Offer that he couldn't refuse

10th November 2000 at 00:00
THE chain of events which culminated in Chris Woodhead's resignation was set in motion more than a month ago when he began negotiating with the Daily Telegraph over taking up a role as an education commentator.

It did not take long for Education Secretary David Blunkett to discover what he was doing.

He called the chief inspector in to his office and was astonished to learn Mr Woodhead wanted to keep his job as chief inspector.

The Department for Education and Employment was reluctant to make a right-wing martyr of Mr Woodhead by sacking him but believed it would be unacceptable for him to hold both posts.

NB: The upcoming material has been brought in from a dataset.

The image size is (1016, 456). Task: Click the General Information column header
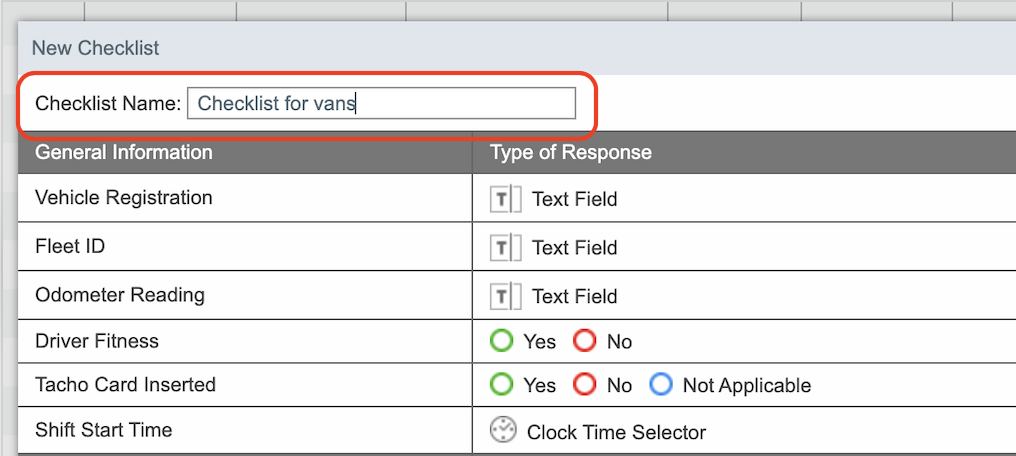tap(124, 152)
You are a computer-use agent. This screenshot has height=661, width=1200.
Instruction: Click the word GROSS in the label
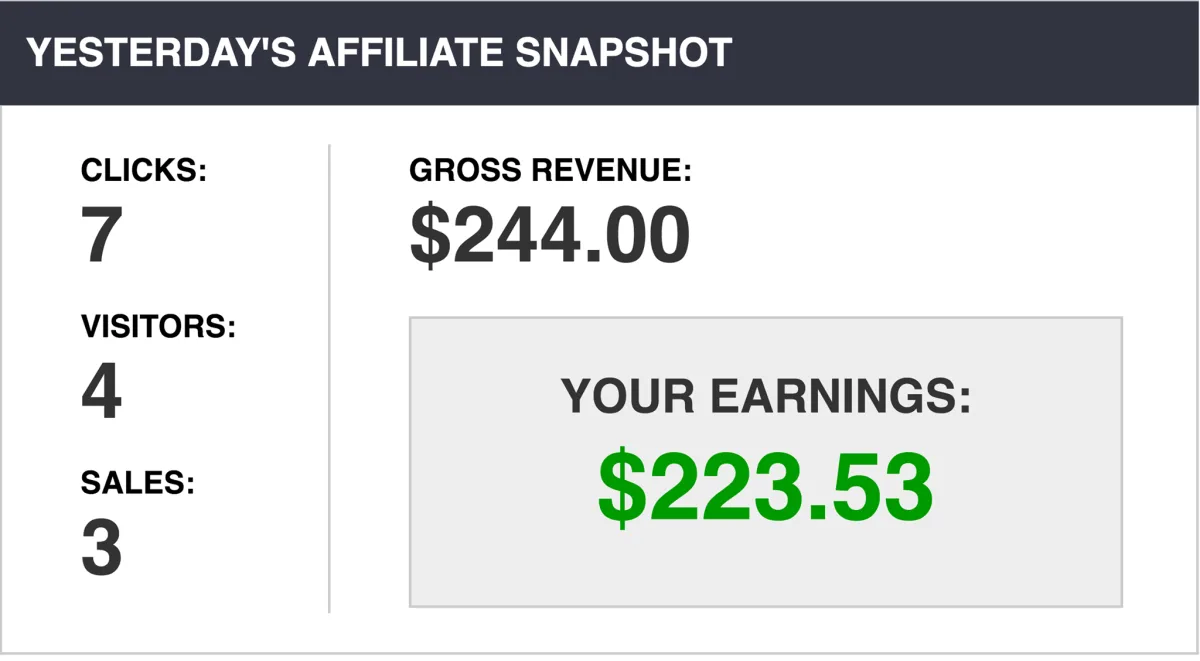[x=465, y=170]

Mr Blunkett made it clear that he would be prepared to sack him as a last resort.

By last Tuesday rumours of Mr Woodhead's imminent departurewere flying around the Commons.

On Wednesday morning Mr Woodhead traded insults with MPs on the Commons education select committee.

Late that afternoon The TES asked Mr Blunkett's advisers whether Mr Woodhead would be allowed to work for the Telegraph while doing his existing job. They refused to comment but things were moving quickly.

On Wednesday evening Mr Blunkett spoke to the Prime Minsister - whose support for Mr Woodhead had seen him through previous storms. But Mr Blair agreed that, this time, he would have to go.

The chief inspector finally agreed to go on Thursday morning. He will effectively leave his post at the end of this month, and have three months' paid leave before he joins the Telegraph in the spring.